*Textabschnitt*:
================

8 - Millionen Arbeiter arbeiten unter schlechtesten Bedingungen. Doch sie können kaum ihre Familien ernähren. Der Lohn eines Monats reicht praktisch nur für 5 bis 10 Tage aus. Das wirkliche Bild der afghanischen Arbeiter ist aber noch viel deprimierender. Da sie meist keine feste Arbeit haben, müssen sie sich vor Sonnenaufgang an Straßenkreuzungen oder öffentliche Plätze begeben. Dort warten sie solange, bis ein Arbeitgeber sie für eine befristete Arbeit anstellt.
Viele kommen dennoch mit leeren Händen nach Hause zu hungerleidenden Kindern zurück, denn sie haben meistens keine Arbeit gefunden: So läuft der Tag eines Arbeitssuchenden in Afghanistan ab. Diese Realität ist hart, aber es gibt Lösungswege: Ein Teil der Gelder, die in die Kriegsmaschinerie fließen, müssen für den Aufbau unserer Infrastruktur und für die effektive Bekämpfung eingesetzt werden. So hätten wir Afghanen zukünftig eine Chance unseren Lebensunterhalt durch Arbeit zu verdienen. In der aktuellen gesellschaftlichen Situation sind viele Afghanen auf zusätzliche soziale Transferleistungen, die ebenfalls zu finanzieren wären, angewiesen.

9 – Wir fordern, dass die Nichtregierungsorganisationen, die sich um die Kinder in Afghanistan kümmern, von der Regierung und den Besatzungsmächten rechtlich und finanziell unterstützt werden. Die Lage der Kinder in Afghanistan ist katastrophal. Tausende Kinder müssen arbeiten, um ihre Familien zu ernähren; es gibt sogar Kinder, die in Gefängnissen bei ihren zu Haftstrafen verurteilten Müttern leben müssen, weil keiner sich um solche Kinder kümmert. Oft sind die Frauen nur deshalb im Gefängnis, weil sie sich von ihren Ehemännern getrennt haben. Die Kinder dieser Frauen werden ohne eigene Schuld auf das schwerste traumatisiert. Aber auch diese Kinder sind unser zukünftiges soziales Kapital; Unsere Forderung an die jetzige Regierung: Sofort Projekte starten, die diese Kinder fördern und schützen!

================

*Erfasste Daten*:

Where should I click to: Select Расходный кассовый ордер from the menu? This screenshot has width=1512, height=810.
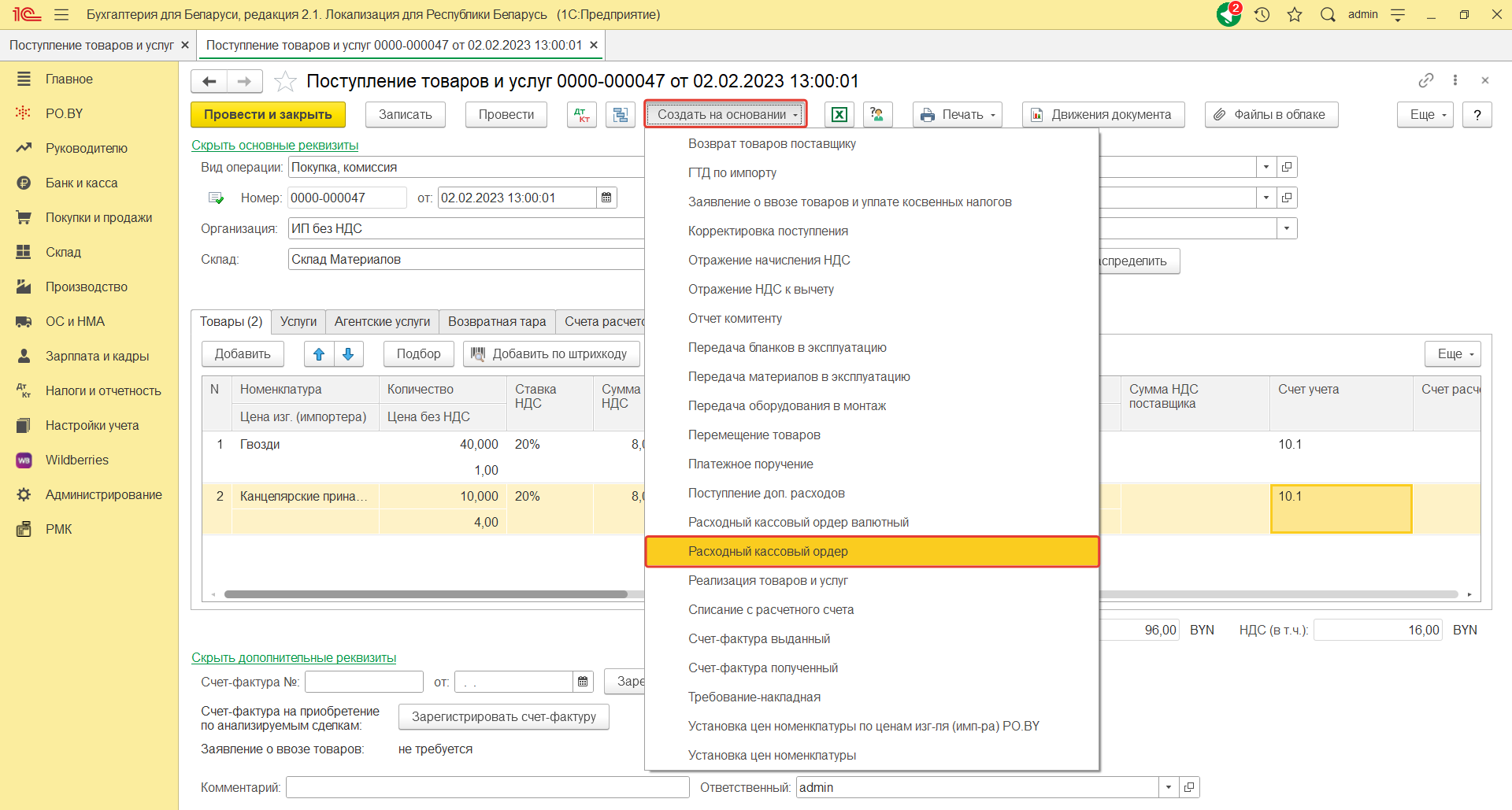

================

*Zu erledigen*:
a – Schreibe aus dem Textabschnitt die Stelle ab, die mit „8 - Millionen“ anfängt und bis einschließlich „befristete Arbeit anstellt.“ reicht.
b – Gib den Absatz im Textabschnitt, der mit „9 – Wir fordern“ beginnt, als Stichpunktliste wieder und behalte dabei seine wichtigsten Fakten.
Die Daten werden hier nicht gebraucht.

*Lösungen*:
a –
8 - Millionen Arbeiter arbeiten unter schlechtesten Bedingungen. Doch sie können kaum ihre Familien ernähren. Der Lohn eines Monats reicht praktisch nur für 5 bis 10 Tage aus. Das wirkliche Bild der afghanischen Arbeiter ist aber noch viel deprimierender. Da sie meist keine feste Arbeit haben, müssen sie sich vor Sonnenaufgang an Straßenkreuzungen oder öffentliche Plätze begeben. Dort warten sie solange, bis ein Arbeitgeber sie für eine befristete Arbeit anstellt.

b –
- Forderung: Regierung und Besatzungsmächte sollen die Nichtregierungsorganisationen, die sich um Kinder in Afghanistan kümmern, rechtlich und finanziell unterstützen.
- Die Lage der Kinder in Afghanistan ist katastrophal.
- Tausende Kinder müssen arbeiten, um ihre Familien zu ernähren.
- Manche Kinder leben im Gefängnis bei ihren verurteilten Müttern, weil sich niemand um sie kümmert.
- Die Frauen sind oft nur im Gefängnis, weil sie sich von ihren Ehemännern getrennt haben.
- Die Kinder werden ohne eigene Schuld schwer traumatisiert.
- Auch diese Kinder sind zukünftiges soziales Kapital.
- Forderung an die jetzige Regierung: sofort Projekte starten, die diese Kinder fördern und schützen.